Thursday, May 29, 2008

When distributions patch wrongly

Events of recent weeks have provided another reason one might be inclined to avoid the use of distributions. Let's call this the "debian SSL bug". A patch applied by a well-meaning Debian coder made cryptographic keys generated by numerous applications on that distribution entirely useless. Details can be found here.

The Debian patch affected derived distributions as well, such as Ubuntu. For almost two years, many cryptographic transactions were severely compromised. The biggest problem was that the patch was not correctly passed back to development team of the OpenSSL project. Had it been, they would have pointed out its fatal security implications, and this entire headache would have been avoided.
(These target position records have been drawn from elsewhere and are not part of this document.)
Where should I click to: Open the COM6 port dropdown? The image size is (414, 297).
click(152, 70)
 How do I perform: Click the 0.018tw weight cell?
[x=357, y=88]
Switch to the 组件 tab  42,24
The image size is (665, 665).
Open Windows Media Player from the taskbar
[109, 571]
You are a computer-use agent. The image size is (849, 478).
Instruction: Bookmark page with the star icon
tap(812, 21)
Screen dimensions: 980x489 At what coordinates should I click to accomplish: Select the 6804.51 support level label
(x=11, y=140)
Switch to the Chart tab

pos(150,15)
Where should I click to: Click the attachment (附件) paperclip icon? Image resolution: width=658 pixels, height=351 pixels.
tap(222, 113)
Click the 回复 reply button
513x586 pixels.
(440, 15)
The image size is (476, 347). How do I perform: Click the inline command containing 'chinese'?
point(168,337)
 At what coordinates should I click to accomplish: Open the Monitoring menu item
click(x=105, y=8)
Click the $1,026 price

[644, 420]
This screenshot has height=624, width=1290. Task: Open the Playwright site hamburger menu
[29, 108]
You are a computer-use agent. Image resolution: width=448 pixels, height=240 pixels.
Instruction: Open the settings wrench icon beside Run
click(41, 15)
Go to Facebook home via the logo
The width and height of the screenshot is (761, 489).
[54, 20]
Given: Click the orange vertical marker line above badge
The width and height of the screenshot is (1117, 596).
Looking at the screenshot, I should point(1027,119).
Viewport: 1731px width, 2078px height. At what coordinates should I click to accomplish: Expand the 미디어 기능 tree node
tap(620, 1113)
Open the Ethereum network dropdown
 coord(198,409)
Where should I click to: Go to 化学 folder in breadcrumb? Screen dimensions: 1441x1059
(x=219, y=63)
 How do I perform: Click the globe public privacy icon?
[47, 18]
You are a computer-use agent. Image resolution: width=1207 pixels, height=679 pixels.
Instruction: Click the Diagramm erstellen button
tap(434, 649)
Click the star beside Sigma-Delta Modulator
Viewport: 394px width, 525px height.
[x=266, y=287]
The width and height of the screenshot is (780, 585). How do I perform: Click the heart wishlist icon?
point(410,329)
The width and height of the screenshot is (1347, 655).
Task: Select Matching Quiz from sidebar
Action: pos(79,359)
I always feel uncomfortable when I see distributions applying patches against the original sources. There can be several reasons for these patches.
  1. They may be back-porting selected bugfixes to an earlier version of a library rather than including the latest version of the library with all of its new, and possibly untested features.
  2. They may be modifying a logo or informational string to include something specific to the distribution.
  3. They may be changing some default pathnames or other resources to mesh more well with the idiosyncracies of their own distribution.
  4. They may be changing the appearance of the interface to make it more consistent with other applications.
  5. They may be applying changes that the original maintainers of the package do not consider necessary, but which the distribution maintainers find desirable.
  6. Other...
None of these motivations will usually convince me to apply foreign patches. Your opinion may differ.